» **PROBLEM TO SOLVE**:
Please recast the stretch of records from the line containing "Open the Tools" through the end of the records as a numbered list, with blank lines left out.
______
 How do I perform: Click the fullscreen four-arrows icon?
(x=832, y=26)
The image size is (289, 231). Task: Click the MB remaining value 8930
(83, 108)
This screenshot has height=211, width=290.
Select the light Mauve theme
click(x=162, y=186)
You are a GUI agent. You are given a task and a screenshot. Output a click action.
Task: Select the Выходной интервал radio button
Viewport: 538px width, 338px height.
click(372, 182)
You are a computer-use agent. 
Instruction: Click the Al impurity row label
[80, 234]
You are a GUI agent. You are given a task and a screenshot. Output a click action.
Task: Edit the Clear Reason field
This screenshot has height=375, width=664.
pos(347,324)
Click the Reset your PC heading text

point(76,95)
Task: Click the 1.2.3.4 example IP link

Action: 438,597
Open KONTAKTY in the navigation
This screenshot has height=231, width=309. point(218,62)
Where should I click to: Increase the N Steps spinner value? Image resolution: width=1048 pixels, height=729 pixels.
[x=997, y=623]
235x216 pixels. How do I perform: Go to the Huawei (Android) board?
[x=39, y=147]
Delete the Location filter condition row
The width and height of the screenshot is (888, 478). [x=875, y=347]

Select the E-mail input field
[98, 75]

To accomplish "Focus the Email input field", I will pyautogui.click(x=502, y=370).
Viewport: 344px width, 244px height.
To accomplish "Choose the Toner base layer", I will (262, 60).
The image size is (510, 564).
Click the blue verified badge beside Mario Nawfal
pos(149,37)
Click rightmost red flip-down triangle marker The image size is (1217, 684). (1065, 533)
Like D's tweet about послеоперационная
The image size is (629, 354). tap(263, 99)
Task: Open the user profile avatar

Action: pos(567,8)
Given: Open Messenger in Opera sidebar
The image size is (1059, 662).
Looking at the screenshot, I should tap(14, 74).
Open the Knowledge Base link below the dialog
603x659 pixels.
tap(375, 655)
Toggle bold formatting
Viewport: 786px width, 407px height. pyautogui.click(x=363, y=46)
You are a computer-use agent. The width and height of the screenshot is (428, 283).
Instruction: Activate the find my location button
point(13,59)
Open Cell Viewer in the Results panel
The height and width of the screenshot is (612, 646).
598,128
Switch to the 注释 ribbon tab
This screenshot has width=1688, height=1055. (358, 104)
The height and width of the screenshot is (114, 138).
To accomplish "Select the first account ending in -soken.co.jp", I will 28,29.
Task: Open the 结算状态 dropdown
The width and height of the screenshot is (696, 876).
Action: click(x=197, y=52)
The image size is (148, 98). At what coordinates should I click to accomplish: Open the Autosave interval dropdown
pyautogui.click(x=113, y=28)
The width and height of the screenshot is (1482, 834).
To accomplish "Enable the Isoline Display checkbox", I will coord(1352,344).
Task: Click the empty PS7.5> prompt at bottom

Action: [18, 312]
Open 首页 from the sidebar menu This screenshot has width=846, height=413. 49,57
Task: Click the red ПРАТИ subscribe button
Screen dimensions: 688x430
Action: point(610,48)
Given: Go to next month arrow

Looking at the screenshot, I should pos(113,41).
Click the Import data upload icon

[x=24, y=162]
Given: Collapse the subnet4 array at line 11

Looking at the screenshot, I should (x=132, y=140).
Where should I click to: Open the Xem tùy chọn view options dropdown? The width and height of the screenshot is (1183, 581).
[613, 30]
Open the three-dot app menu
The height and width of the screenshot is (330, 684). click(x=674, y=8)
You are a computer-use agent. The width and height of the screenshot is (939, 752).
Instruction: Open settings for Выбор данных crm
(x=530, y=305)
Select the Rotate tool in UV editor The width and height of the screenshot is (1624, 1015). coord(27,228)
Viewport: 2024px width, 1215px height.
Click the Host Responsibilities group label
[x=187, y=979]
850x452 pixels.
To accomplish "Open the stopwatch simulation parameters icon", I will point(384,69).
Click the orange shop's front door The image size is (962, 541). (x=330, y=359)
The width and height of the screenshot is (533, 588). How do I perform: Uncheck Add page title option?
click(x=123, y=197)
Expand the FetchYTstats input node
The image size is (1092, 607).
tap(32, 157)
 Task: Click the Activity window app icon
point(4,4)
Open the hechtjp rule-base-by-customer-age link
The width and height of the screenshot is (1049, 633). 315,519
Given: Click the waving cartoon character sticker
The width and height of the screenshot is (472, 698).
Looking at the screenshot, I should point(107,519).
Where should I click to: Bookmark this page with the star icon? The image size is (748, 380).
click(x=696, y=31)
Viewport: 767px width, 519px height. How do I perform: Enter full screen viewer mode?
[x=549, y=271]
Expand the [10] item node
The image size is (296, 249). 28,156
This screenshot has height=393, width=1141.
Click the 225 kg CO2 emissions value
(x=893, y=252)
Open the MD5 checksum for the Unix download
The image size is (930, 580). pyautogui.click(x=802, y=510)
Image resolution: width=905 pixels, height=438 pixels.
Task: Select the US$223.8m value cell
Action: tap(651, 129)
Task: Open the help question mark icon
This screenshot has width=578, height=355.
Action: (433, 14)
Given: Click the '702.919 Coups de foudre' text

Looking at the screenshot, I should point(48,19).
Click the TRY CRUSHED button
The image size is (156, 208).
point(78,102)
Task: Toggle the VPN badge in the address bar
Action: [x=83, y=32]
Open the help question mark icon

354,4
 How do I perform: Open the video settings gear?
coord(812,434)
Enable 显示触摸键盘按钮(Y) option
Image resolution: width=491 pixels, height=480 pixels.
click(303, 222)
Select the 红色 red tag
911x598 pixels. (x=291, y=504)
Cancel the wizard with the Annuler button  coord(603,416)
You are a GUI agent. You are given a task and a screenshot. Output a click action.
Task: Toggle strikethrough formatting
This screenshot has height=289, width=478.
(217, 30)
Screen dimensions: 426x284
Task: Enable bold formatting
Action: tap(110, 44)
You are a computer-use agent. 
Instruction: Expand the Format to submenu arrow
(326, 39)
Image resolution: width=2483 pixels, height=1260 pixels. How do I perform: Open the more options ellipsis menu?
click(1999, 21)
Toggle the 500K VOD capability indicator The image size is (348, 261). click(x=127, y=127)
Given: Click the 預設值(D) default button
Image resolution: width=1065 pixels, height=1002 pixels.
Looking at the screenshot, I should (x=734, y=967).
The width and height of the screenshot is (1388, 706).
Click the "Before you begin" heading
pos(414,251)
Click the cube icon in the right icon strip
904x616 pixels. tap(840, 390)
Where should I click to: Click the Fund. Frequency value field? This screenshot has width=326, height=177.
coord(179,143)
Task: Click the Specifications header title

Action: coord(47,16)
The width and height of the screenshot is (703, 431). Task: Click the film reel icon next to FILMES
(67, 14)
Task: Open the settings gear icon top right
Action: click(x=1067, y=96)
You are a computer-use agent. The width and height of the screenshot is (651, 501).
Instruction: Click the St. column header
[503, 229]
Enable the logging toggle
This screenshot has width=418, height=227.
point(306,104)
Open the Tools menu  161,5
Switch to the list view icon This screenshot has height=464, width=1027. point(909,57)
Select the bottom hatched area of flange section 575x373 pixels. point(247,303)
______
» **IN RESPONSE**:
1. Open the Tools menu  161,5
2. Switch to the list view icon This screenshot has height=464, width=1027. point(909,57)
3. Select the bottom hatched area of flange section 575x373 pixels. point(247,303)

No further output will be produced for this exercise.